July 15, 2015
By Amy Bickel
Ness County farmer Dennis McNinch is among the nearly 300 corn growers who will rally on Capitol Hill on Wednesday with this message to the EPA - don't reduce ethanol mandates.
After all, the longtime Kansas grower touts, he has seen how ethanol has helped the economy - providing rural Kansas jobs and boosted corn prices - including at elevators near his west-central Kansas farm.
It's also a cleaner-burning, American-made fuel, he said.
Yet the Environmental Protection Agency announced plans in May to reduce renewable fuels requirements by nearly 4 billion gallons in 2015 and nearly 5 billion gallons in 2016.
Such shifts, McNinch and other Corn Belt farmers say, could reduce all of those attributes that have been a boon for rural America - which, largely, has been struggling with population declines since World War II.
The proposal has brought about backlash from farm country. Two weeks ago, hundreds of supporters rallied in Kansas City amid a EPA public hearing on the proposed reductions, said Sue Schulte, with Kansas Corn. She said of the nearly 300 who testified to EPA officials, about 85 percent spoke in favor of keeping the standards set forth by Congress in 2007.
Round two of the "Rally for Rural America" - takes place Wednesday - which coincides with the National Corn Growers Association's Corn Congress, Schulte said.

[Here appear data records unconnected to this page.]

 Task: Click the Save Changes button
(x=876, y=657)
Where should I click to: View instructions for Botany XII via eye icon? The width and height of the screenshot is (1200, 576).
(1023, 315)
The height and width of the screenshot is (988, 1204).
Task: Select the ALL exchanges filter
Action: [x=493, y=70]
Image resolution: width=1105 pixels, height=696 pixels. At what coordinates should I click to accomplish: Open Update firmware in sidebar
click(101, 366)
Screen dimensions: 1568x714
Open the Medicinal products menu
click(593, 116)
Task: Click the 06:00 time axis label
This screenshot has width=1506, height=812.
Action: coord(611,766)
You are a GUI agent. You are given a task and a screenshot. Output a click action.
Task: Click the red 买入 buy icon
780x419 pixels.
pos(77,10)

"We just want to reinforce our stand and commitment with our legislators about putting pressure on the EPA to revisit their stance on RFS - getting it returned back to what the law has requires," McNinch said.
Prime the Pump
The Renewable Fuel Standard - or RFS - mandates oil companies to use certain levels of biofuels. It also encourages industry growth and aims to cut greenhouse gas emissions.
The proposed new standards would require 16.3 billion gallons of renewable fuels to be used this year, down from 20.5 billion set by Congress in 2007, and 17.4 billion gallons next year, down from the 22.2 billion gallons.
EPA officials say the reduced standards are largely proposed because of inadequate infrastructure - such as the need for more pumps of higher blends - as well as concern about farmers' abilities to meet the demand.
Chris Grundler, the EPA's director of transportation and air quality, told the Associated Press in June that there is no way the standards can be met in the next few years unless they are reduced.
“There would be widespread noncompliance, and the EPA is not in the habit of putting out standards we don’t think are achievable,” he said.
McNinch, who is on the NCGA's Ethanol Action Team, said the industry is making strides to address those issues, which includes the Prime The Pump campaign.
The campaign's goal is to increase infrastructure in the marketplace so consumers have access to higher level ethanol blends, he said. Different groups, including ethanol plants and corporations, have donated funds to help offset the cost for fuel companies.
According to its 2015 budget goals report, the Kansas Corn Commission has projected spending $100,000 toward the campaign.
"The key going forward is we have to do a better job of educating the public about the benefits of ethanol - that it is a safe product for the engine, that it is cleaner burning fuel and it has created jobs in rural America as well as demand for our product," he said.
Public comment sought
The agency will make a final determination on the standards in November, said Kansas Corn's Schulte. The EPA is taking public comments through July 27.
The Capitol Hill rally, she said "will give us an opportunity to reach out to the Congressional delegation all over the nation."
White Cloud farmer Ken McCauley, a former NCGA president who was in Washington briefly Tuesday, said ethanol lowers gas prices by a $1 a gallon "and maybe more."
He was among the few hundred who testified in Kansas City. He told the EPA the the RFS has boosted rural communities and farm incomes across the United States more than "any other rural development effort I can think of."
Kansas has 12 ethanol plants that produce about 550 million gallons per year. Current Kansas production creates a market for about 183 million bushels of sorghum and corn, according to the Kansas Corn Commission. According to 2010 numbers, the industry pays more than $750 million to Kansas farmers for their grain.
"To lower the volumes of the RFS today would set back this economic engine dramatically and put rural America in a tailspin," he testified.
McCauley said farmers are growing enough corn to meet the demand, and if the demand is lowered, prices could decline.
"Farmers are gearing up to produce enough corn in 2015 and beyond," he said. "They shouldn't be messing with this - pulling it back."
"We don't need a setback like this," he said.